How do you sum up three and a half months of engaging full-on in another country? By the weeks spent serving the communities? The number of soccer games we played (and the number of times we had to fetch the ball out of the river)?
The number of clicks I tried to speak while learning the Zulu language, sounding more like I was smacking on gravel? The number of sunburns this Seattle girl got soaking in the light?
No, nothing as concrete as numbers I think—Africa has never been about maintaining hard and fast ways of measuring one’s time. I needed something less tangible to account for my time, something more like experiences. Something like the ways God grabbed my heart and mind and showed me brief glimpses of His truth, as through a steamy window that I can’t quite make out, but which makes me gasp when I realize there’s a whole other life outside of what I had been living in.
Time in Africa is not measured with the rigorousness of the American standard. There is always “time” to do anything—for time has no start or end. It is boundless, not tied to meal times or transportation systems. There is no social call worth cutting short or activity worth ending in the name of “time.” And as someone who is addicted to her to-do lists, this new mindset forced me to realize that of course relationships and unforeseen activities come before my self-determined obligations. People have always been first.
And when I think of the lives of those vibrant African people, I think of one word: repercussions. I saw the repercussions of alcohol, of drugs, of humor, of an astounding lack of hope and an astounding amount of joy. I saw the women shuffling into HIV clinics with their little ones in their arms after waiting hours for the medication, medication for the suffering that might not even be their fault. I saw both a lack of God and an abundance of Him.
I saw many, rotating scenes. Scenes of murder and theft and rape. Scenes of churches vibrating with songs I’m sure will be sung in Heaven. Scenes of rosemary fields smelling like the hope of women’s income. Scenes of 21 children in a daycare the size of my bedroom, tackling me with yogurt hands. These hopeful, fallen, human people need Jesus in a way that I don’t think I can give them. There is no easy solution to their suffering—that’s the problem. But I can’t fix the alcoholism or stop the crime or protect the people I met now that I am gone. I can’t rescue them—savior is not in my job description. And how saddening and painful and wonderful it is that I cannot stop someone from living a difficult life. There is someone who can save and protect and look after His own, and thank goodness it isn’t imperfect me.

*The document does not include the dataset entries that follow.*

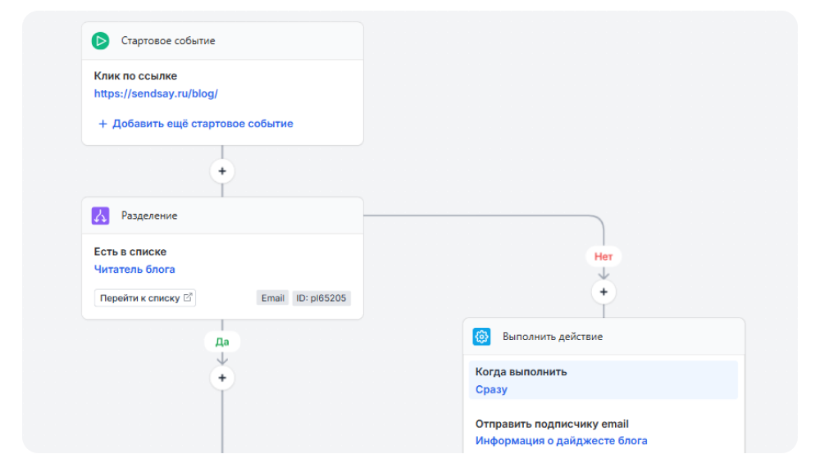The height and width of the screenshot is (463, 820).
Task: Click the Когда выполнить highlighted row
Action: coord(603,379)
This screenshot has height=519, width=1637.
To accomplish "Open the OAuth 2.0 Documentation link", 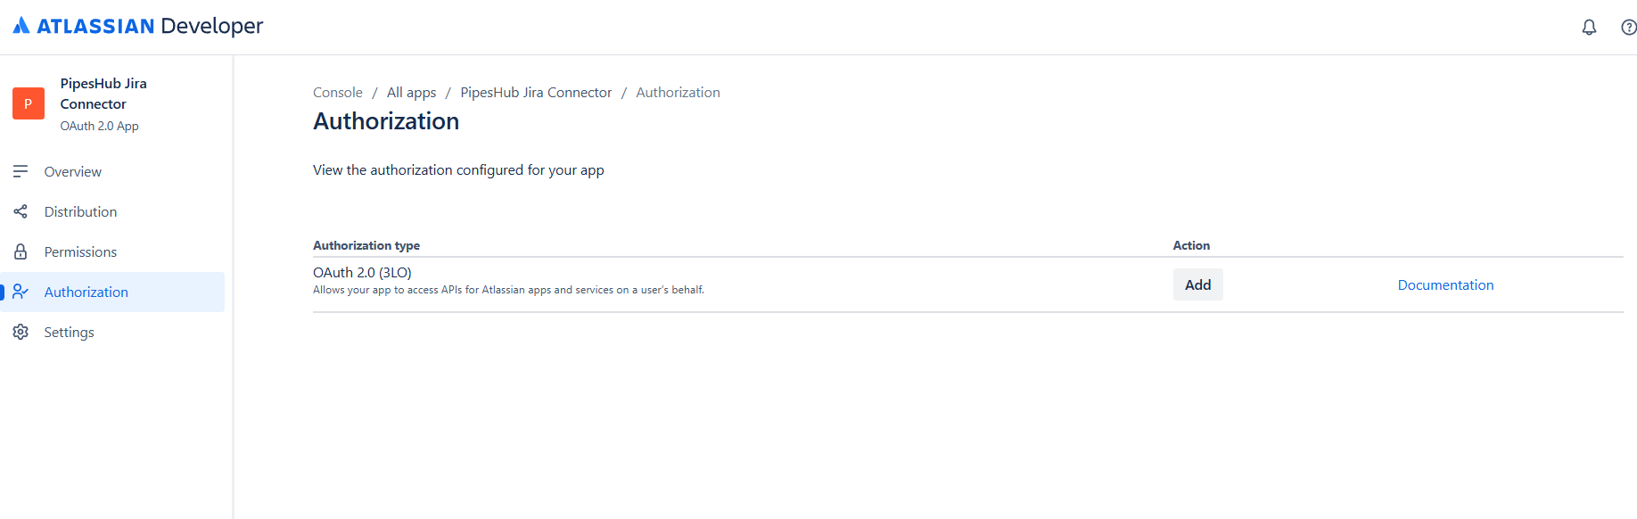I will (x=1445, y=284).
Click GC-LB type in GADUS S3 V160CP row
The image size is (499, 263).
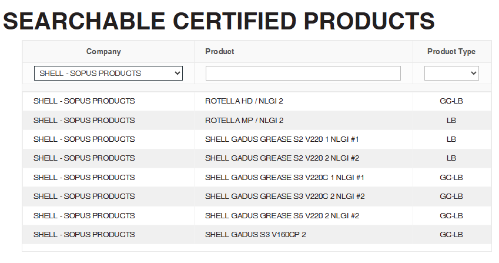coord(451,235)
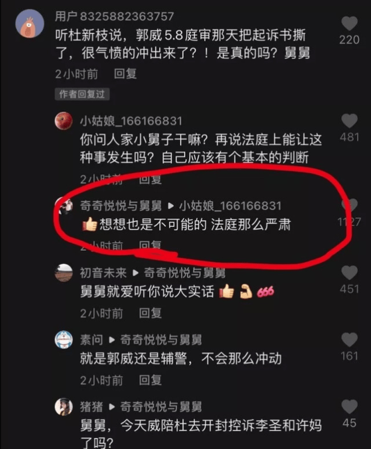This screenshot has width=371, height=449.
Task: Reply to the top comment via 回复
Action: [x=125, y=74]
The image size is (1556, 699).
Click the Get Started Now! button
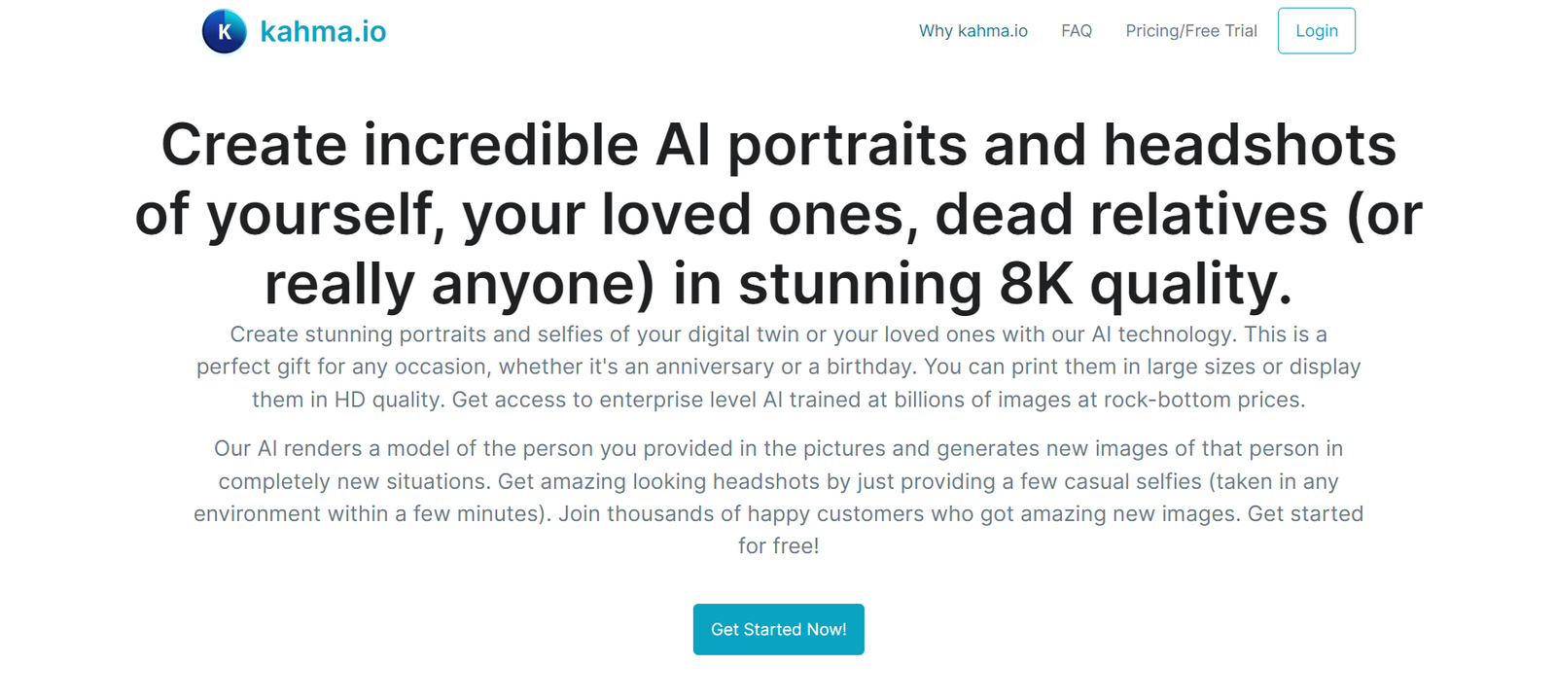coord(778,629)
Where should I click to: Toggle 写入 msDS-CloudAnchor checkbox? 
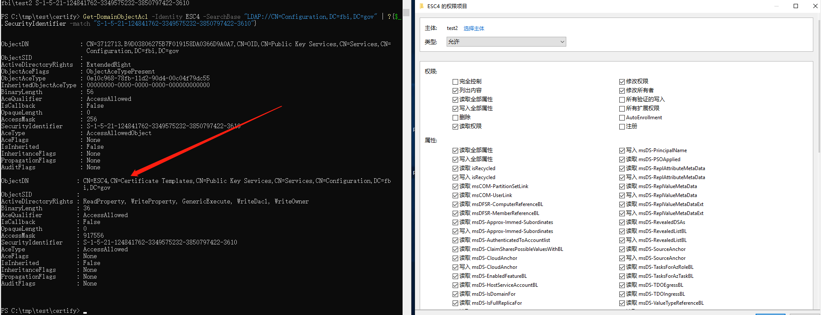(x=455, y=267)
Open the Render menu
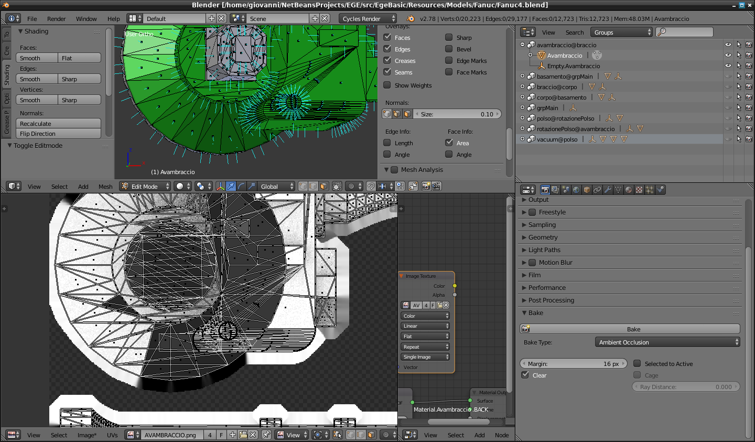This screenshot has width=755, height=442. point(57,18)
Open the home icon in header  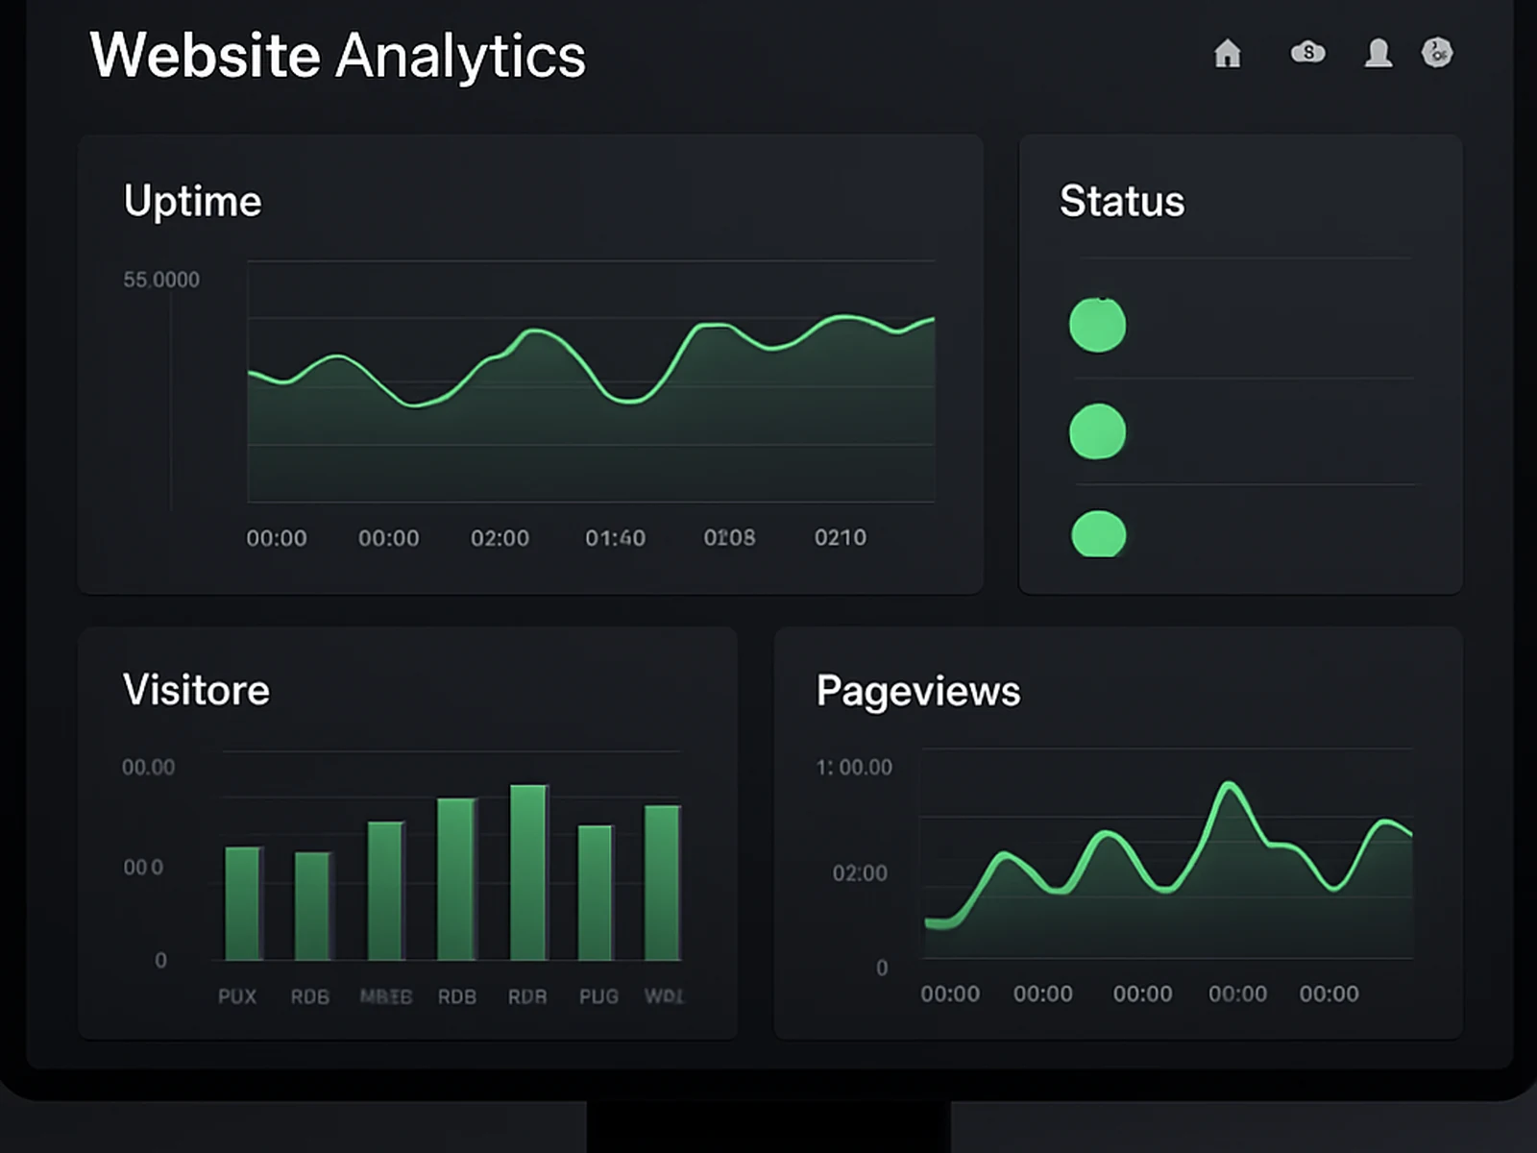1228,53
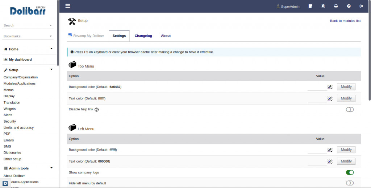
Task: Open Dictionaries in the Setup menu
Action: (12, 153)
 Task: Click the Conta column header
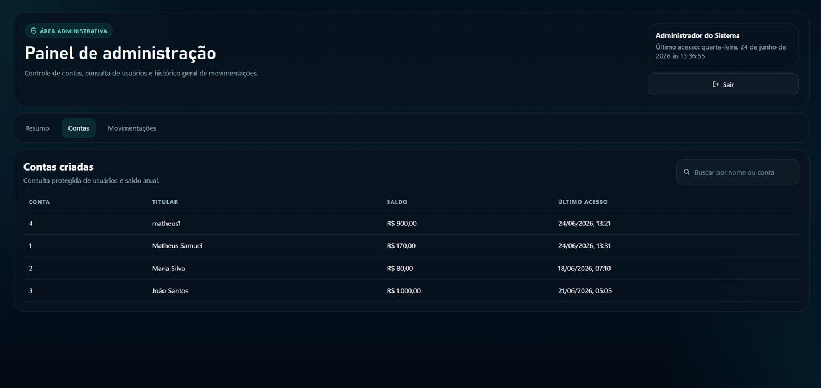39,202

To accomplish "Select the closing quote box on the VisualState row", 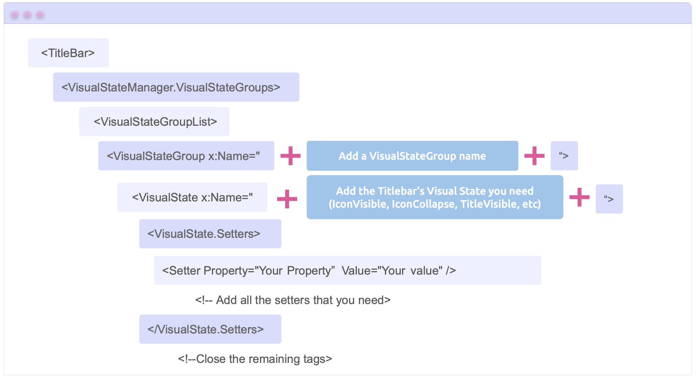I will click(609, 199).
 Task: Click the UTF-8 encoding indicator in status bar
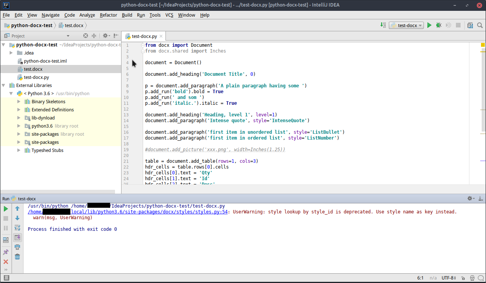point(448,278)
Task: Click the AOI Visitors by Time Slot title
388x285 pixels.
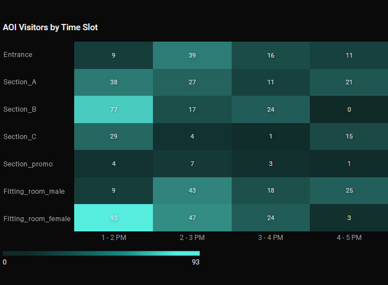Action: tap(50, 27)
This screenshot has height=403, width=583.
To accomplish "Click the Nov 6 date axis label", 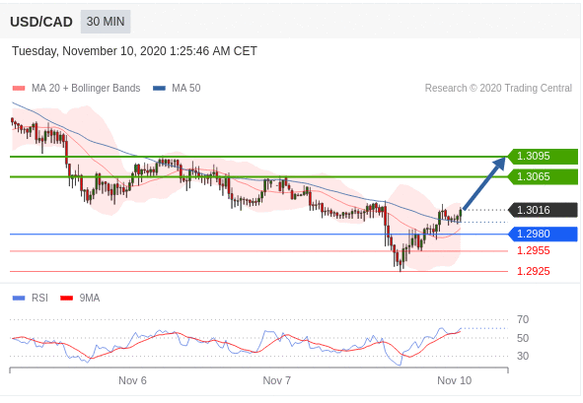I will (132, 380).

This country defies any adjectives I could use to describe the physical beauty of its land. It boasts a diverse landscape with the towering Drakensburg Mountains, lush green game reserves and white beaches. This diversity is precious in a place renowned for its history of crippling apartheid and racial injustices. It wasn’t until 1994, only a year before I was born, that Nelson Mandela’s campaign and presidency began to break apart the hardened inequality and hatred, making way for reconciliation and forgiveness—forgiveness that came by listening to one another’s stories. Not simply hearing, passively nodding heads in agreement, but real, interested, dedicated listening. Because people’s stories and experiences are the most worthy occupants of our time. Stories of being forced to move towns because of their skin tone, stories of imprisonment for fighting for equality, stories of pain and hope and reconciliation. The healing nature of forgiveness was the cord holding all of the stories together, unifying a nation used to fragmentation. When people feel heard and as if their stories are significant, something in them begins to change, to shift. They become empowered to share and commune with others.
South Africa calls itself the “rainbow nation,” celebrating diversity and the multiple ethnicities and races which co-exist. Its motto is “diverse people unite.” But it is also a rainbow nation in that it holds a promise from God. He promises to be their savior, since I can’t. He promises to be their light when even the strong African sun shies away. He promises to never leave them nor forsake them when everyone else has. He promises Himself to them—uniting the diverse.